### LISTED RECORDS
---------------

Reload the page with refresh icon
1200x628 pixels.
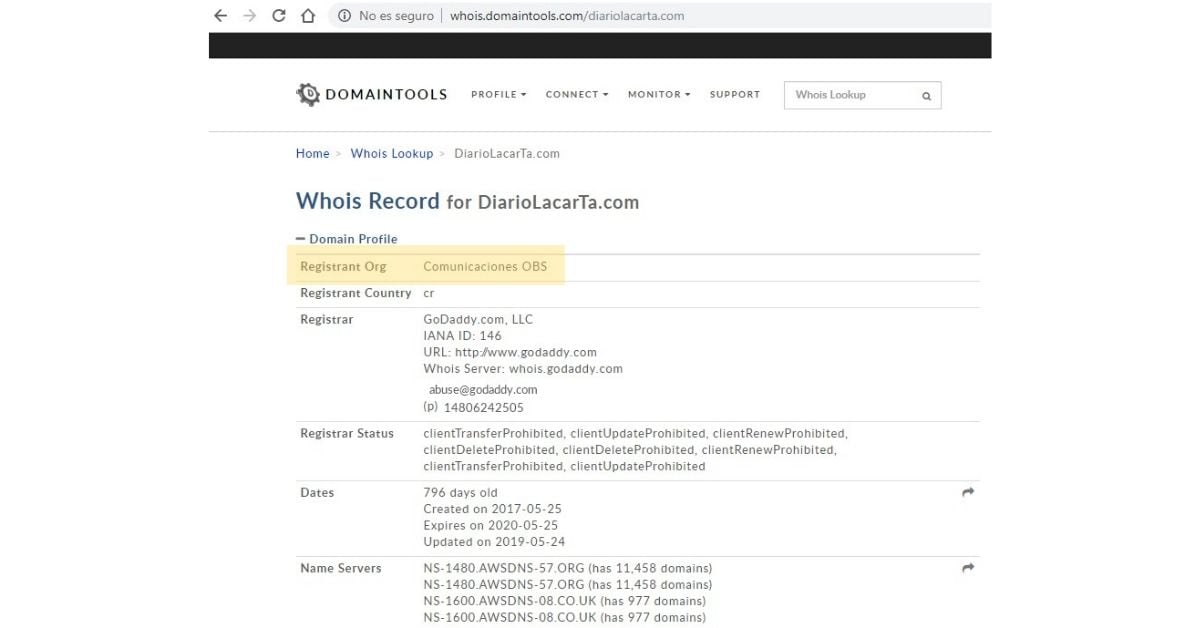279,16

---------------

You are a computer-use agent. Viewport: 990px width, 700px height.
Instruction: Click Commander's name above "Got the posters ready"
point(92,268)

---------------

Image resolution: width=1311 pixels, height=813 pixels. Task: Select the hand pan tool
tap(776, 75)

---------------

### WHAT IS REQUIRED
List every line in the entries above that contains the word "height".

### ANSWER TO THE TASK
You are a computer-use agent. Viewport: 990px width, 700px height.
Image resolution: width=1311 pixels, height=813 pixels. Task: Select the hand pan tool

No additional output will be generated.